Below are some entries. Return exactly the lines from the one with "The width and" through the final line, leaving out any pictures.

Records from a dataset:
[Start of section]

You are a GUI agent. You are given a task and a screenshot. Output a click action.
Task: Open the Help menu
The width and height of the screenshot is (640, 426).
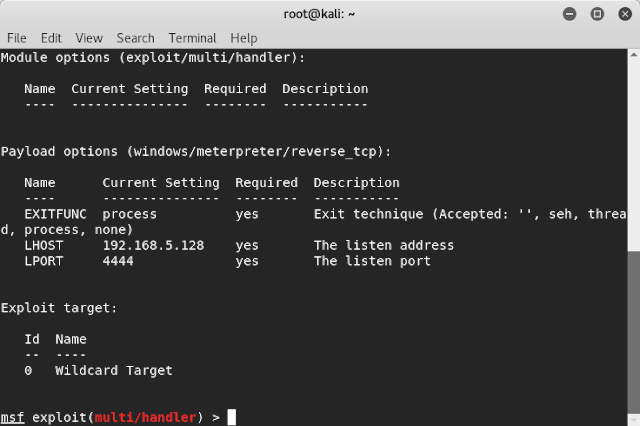[x=244, y=38]
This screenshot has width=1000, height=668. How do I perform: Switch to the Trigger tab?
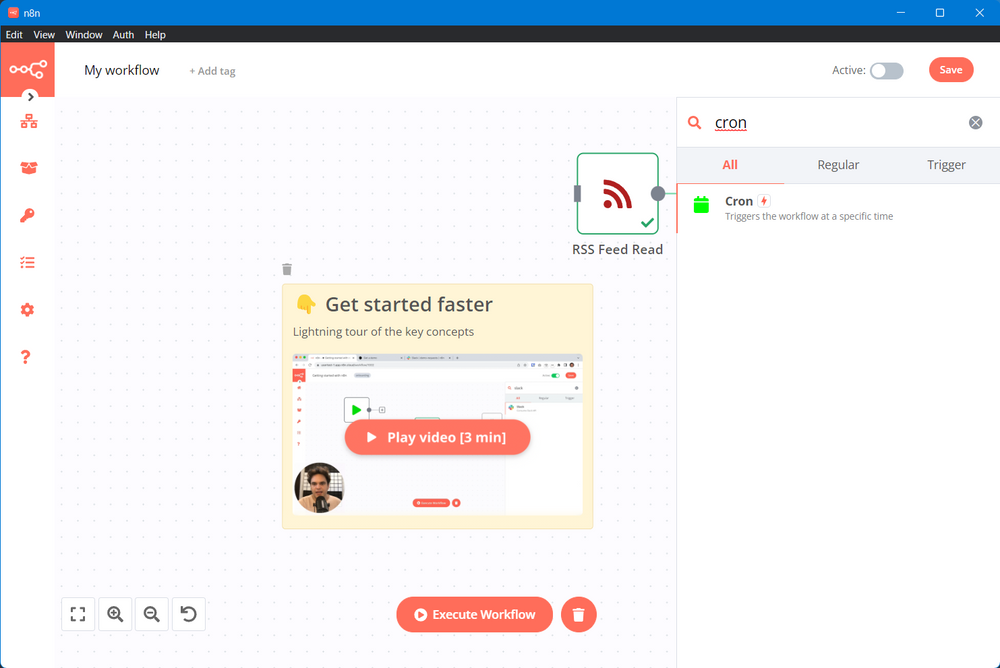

[End of section]

Response area:
The width and height of the screenshot is (640, 426).
[x=244, y=38]
This screenshot has width=1000, height=668. How do I perform: Switch to the Trigger tab?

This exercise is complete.